Organismos transgênicos em questão no Brasil
Enviada em 01/07/2021
Segundo a teoria malthusiana, elaborada em 1798, a população cresceria em progressão geométrica, enquanto a produção de alimentos, em progressão aritmética. Porém, algo que essa teoria não contava seria com os avanços científicos que a agricultura sofreria ao passar dos anos, sendo os organismos transgênicos um grande marco, responsáveis pelo auxílio no combate da fome global, mas também trazendo um risco de perda ecológica.
Em primeiro plano, é nítido que tais plantas são uma das principais armas para o combate da fome global, uma vez que permitem alimentos maiores, mais nutritivos, e em maiores quantidades. Assim, impedir o uso dessa tecnologia seria ir de contramão à batalha da sociedade contra a desnutrição, sendo que o Brasil saiu do mapa da fome apenas no ano de 2014, o que deixa nítido a necessidade dessas técnicas.

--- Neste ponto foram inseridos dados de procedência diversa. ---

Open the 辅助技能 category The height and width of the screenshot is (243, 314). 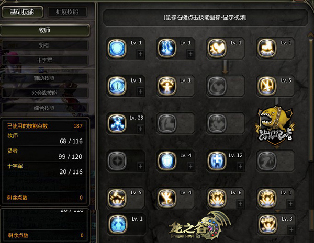pos(44,78)
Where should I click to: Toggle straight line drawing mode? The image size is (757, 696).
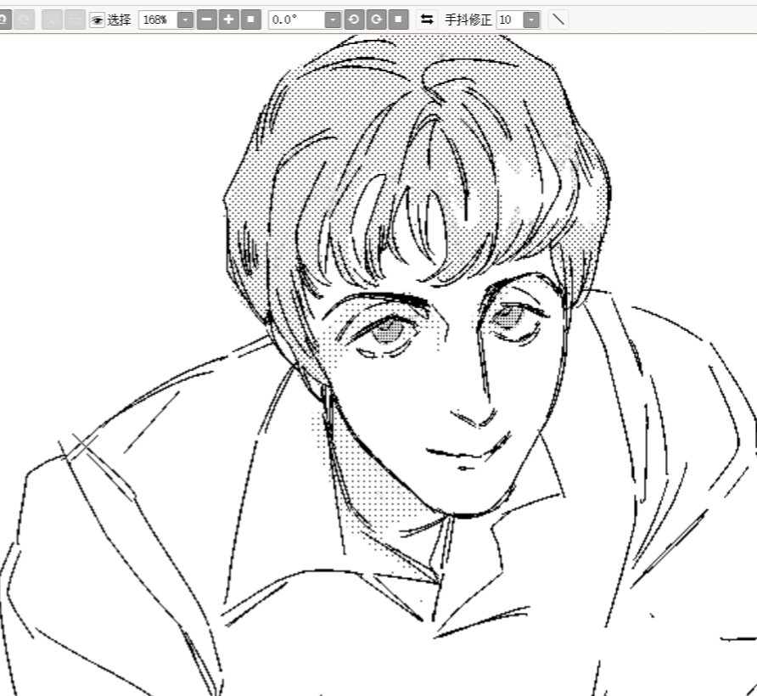click(558, 20)
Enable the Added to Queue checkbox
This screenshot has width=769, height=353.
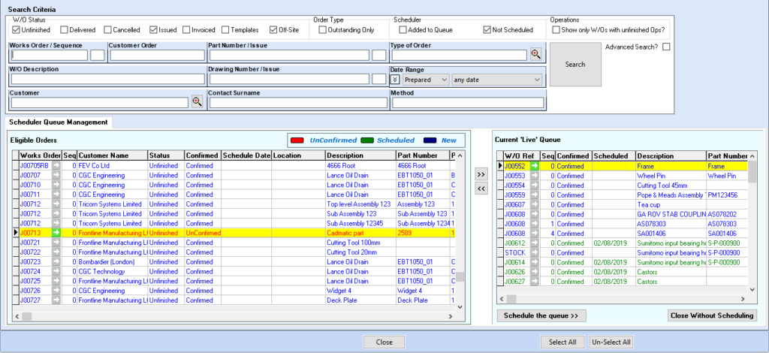point(402,30)
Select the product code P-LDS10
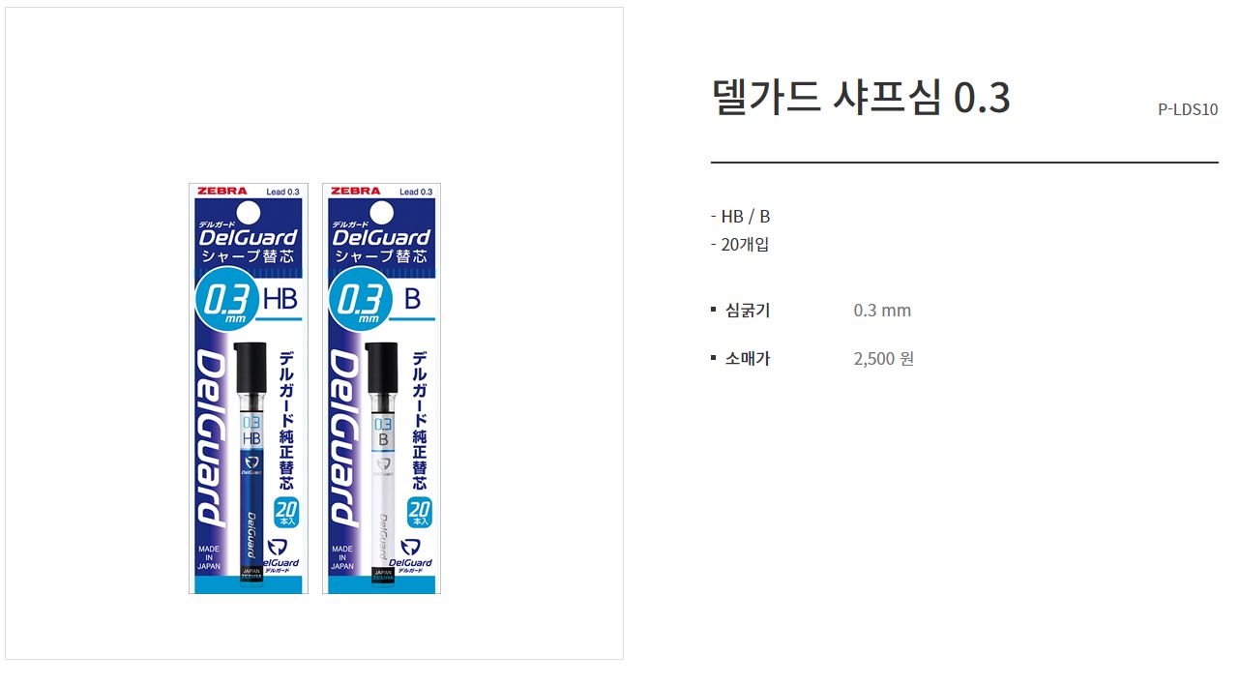The image size is (1240, 685). pyautogui.click(x=1188, y=109)
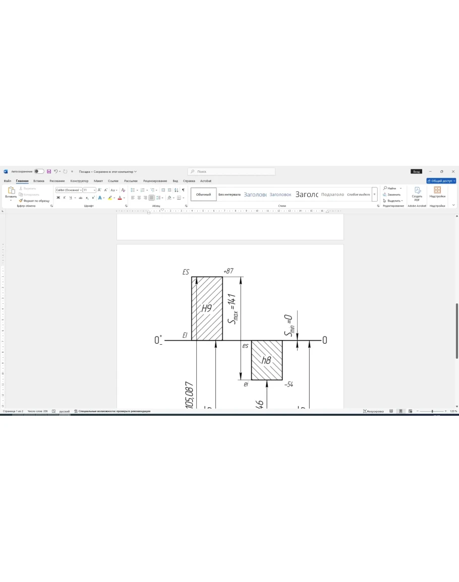The width and height of the screenshot is (459, 582).
Task: Click the bulleted list icon
Action: pyautogui.click(x=133, y=190)
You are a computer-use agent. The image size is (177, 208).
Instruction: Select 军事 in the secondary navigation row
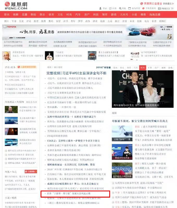(x=14, y=21)
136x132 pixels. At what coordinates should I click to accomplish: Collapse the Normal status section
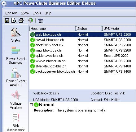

Entretanto, esse advento tecnológico também traz riscos, como por exemplo, o possível o surgimento de superpragas, dado que muitas alterações genéticas são voltadas para o aumento de resistência a pragas, a qual pode induzir a evolução desses organismos. Além disso, esse processo limita muito a biodiversidade, visto que ele tem o intuito de aumentar a produção por meio da padronização e do melhoramento genético, eliminando as possíveis diferenças entre as sementes.
Portanto, visto os fatos apresentados, o Governo Federal, juntamente com o Ministério da Agricultura, deve aprimorar a segurança dos organismos transgênicos, mediante de pesquisas e obtenção de melhores equipamentos científicos para as universidades, sendo estas os principais centros de pesquisas brasileiros. Assim, com essas melhorias sendo financiadas pelo dinheiro público, será possível alcançar o objetivo de aprimorar a tecnologia da área e, consequentemente, deixar tais alimentos mais seguros.